In its explosive report on Russian interference in U.K. politics and public life, Parliament’s Intelligence and Security Committee emphasized that the sheer scale of Russian investment in luxury residences makes it difficult to use UWOs effectively. “The extent to which this money has now been invested, and reinvested, calls into question the efficacy of the recently introduced Unexplained Wealth Orders when applied to the investigation of individuals with such long-established — and to all intents and purposes now apparently legitimate — financial interests in the UK,” the report read.

Resources are another obstacle. UWOs can be challenged on a variety of grounds, and “the kind of respondents you’re likely to see in these cases, by their nature, have access to large teams of highly-trained lawyers,” says Taylor, the financial crime specialist. By the NCA’s own admission, the agency is at a significant disadvantage: The Russia Report quoted an official saying that “we are, bluntly, concerned about the impact on our budget” of the fight to pursue even a single UWO.

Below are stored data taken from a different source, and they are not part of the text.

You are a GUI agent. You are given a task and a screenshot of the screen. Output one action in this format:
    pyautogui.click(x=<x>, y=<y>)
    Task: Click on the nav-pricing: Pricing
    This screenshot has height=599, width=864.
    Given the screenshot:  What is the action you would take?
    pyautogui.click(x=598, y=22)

Taylor points out that the problem isn’t unique to the NCA. Funding challenges are “something you’ll find, unfortunately, across U.K. law enforcement quite widely,” he says. As a result, experts say, the country is failing to bring the full force of its arsenal to bear against unexplained wealth.

As barrister Jon Lennon reflects: “I’m always disappointed at the lack of grit that some of the prosecution agencies have with going after what is clearly, obviously dirty money.”